GIVEN TEXT Start Marker

- Born: Ampika Fawcett 23 July 1981 (age 45) Oldham, England
- Occupations: Television personality, businesswoman
- Spouse: Mark Pickston
- Partner: David Sullivan
- Children: 1

= Ampika Pickston =

British reality TV star (born 1981)

Ampika Pickston (born 23 July 1981) is an English model, reality TV star and business owner. She starred in The Real Housewives of Cheshire from 2015 to 2017. Pickston is the CEO of Ampika's Aesthetics, a training school based in Hale, Greater Manchester, which teaches aesthetic procedures.

== Early life ==
Pickston was born in Oldham, Lancashire, and grew up in Shaw, Lancashire, where she was raised by her grandfather, William Fawcett. Her father, Paul Fawcett, worked for British Telecom during her early years. Pickston attended Rishworth School. Her mother, whose surname is Yachan, is Thai.

== The Real Housewives of Cheshire ==
In January 2015, the British reality TV series The Real Housewives of Cheshire debuted with Pickston, Leanne Brown, Magali Gorré, Tanya Bardsley, Lauren Simon and Dawn Ward. A British adaptation of the long-running American franchise The Real Housewives, the series follows the lives of a group of wealthy women in Cheshire. Pickston left the show at the end of fifth series, in 2017, after appearing in 55 episodes and three reunions. Pickston returned to the show in a guest capacity in the sixteenth series (2023) and featured in a recurring capacity for the seventeenth series (2024). The eighteenth series (2025) celebrated ten years of the show, which Pickston appeared in. Pickston returned to the show in a full-time role from the nineteenth series, in 2026.

Pickston won the Best Female Personality Award at the Sixth Annual National Reality TV Awards.

== Other television appearances ==
Pickston has appeared on Celebrity Ghost Hunt Live, broadcast on Channel 5 in 2017 alongside Love Island contestant Chris Hughes. She also took part in a cooking mini series for ITVBe, and an episode of Rich House Poor House for Channel 5.

==Modelling==
In 2020, Pickston joined OnlyFans as a content creator.

==Business career==

=== Ampika's Aesthetics ===
Pickston is the founder and CEO of Ampika's Aesthetics, a cosmetic training business with schools in Hale, Edinburgh, Bristol, Newcastle and London's Harley Street. It was founded in 2019. The training academy offers aesthetic and cosmetic training for beginners and medical professionals to gain experience and CPD accreditation. It is regulated by OFQUAL through Qualifi.

GIVEN TEXT End Marker
DATA EXTRACT Start Marker

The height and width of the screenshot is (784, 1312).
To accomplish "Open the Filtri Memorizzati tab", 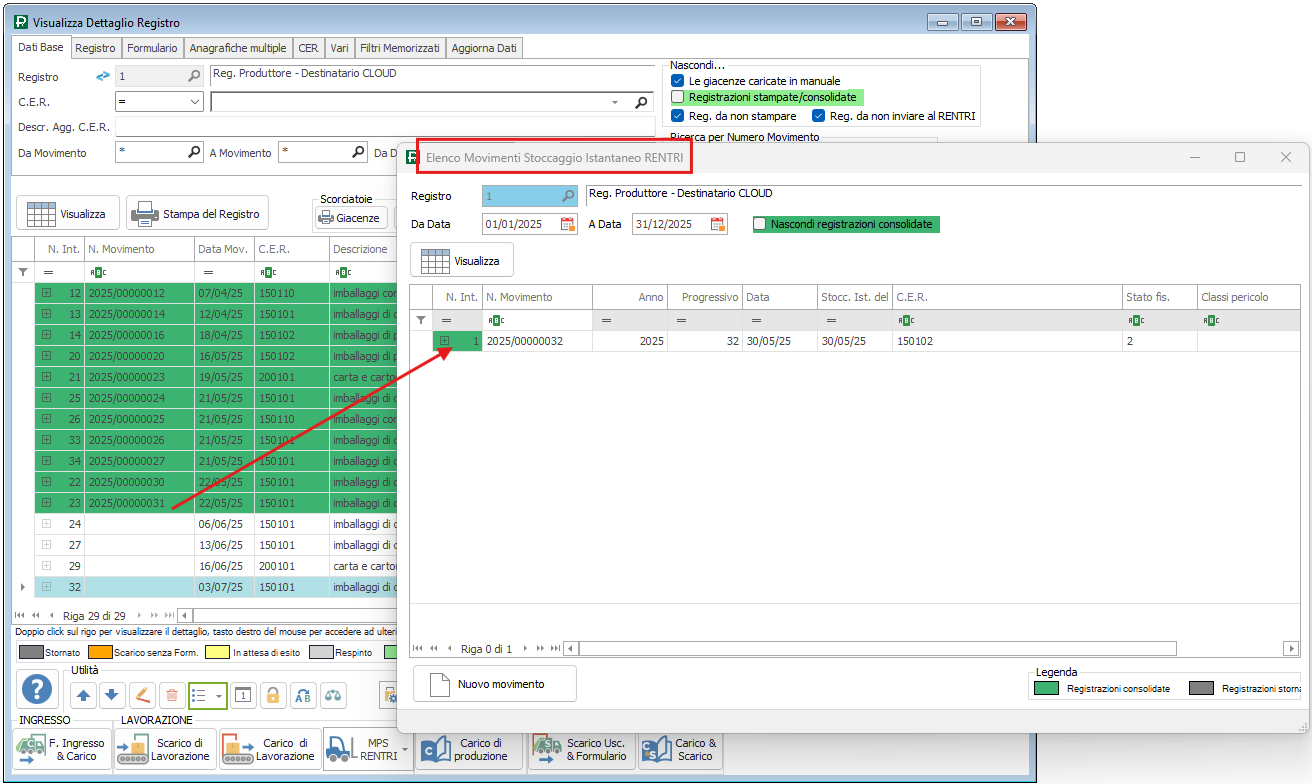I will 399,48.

DATA EXTRACT End Marker
DATA EXTRACT Start Marker

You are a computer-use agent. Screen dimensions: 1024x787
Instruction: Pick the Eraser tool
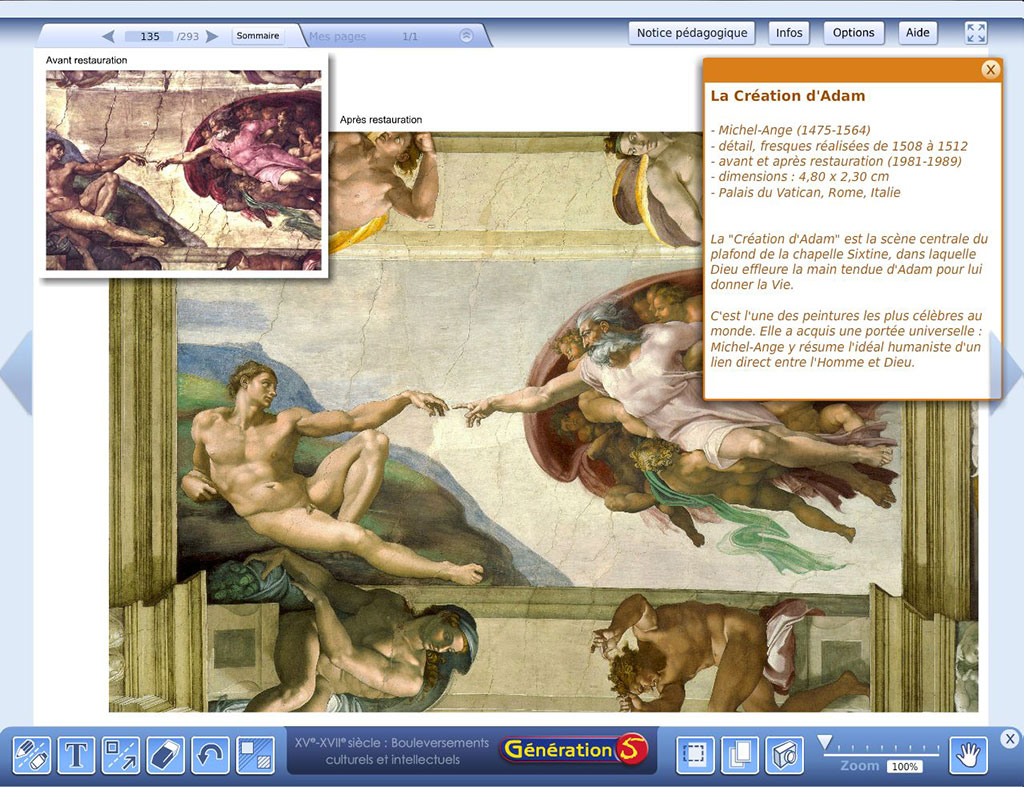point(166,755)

DATA EXTRACT End Marker

In the profile of Ampika Pickston, in what year was Ampika's Aesthetics founded?

2019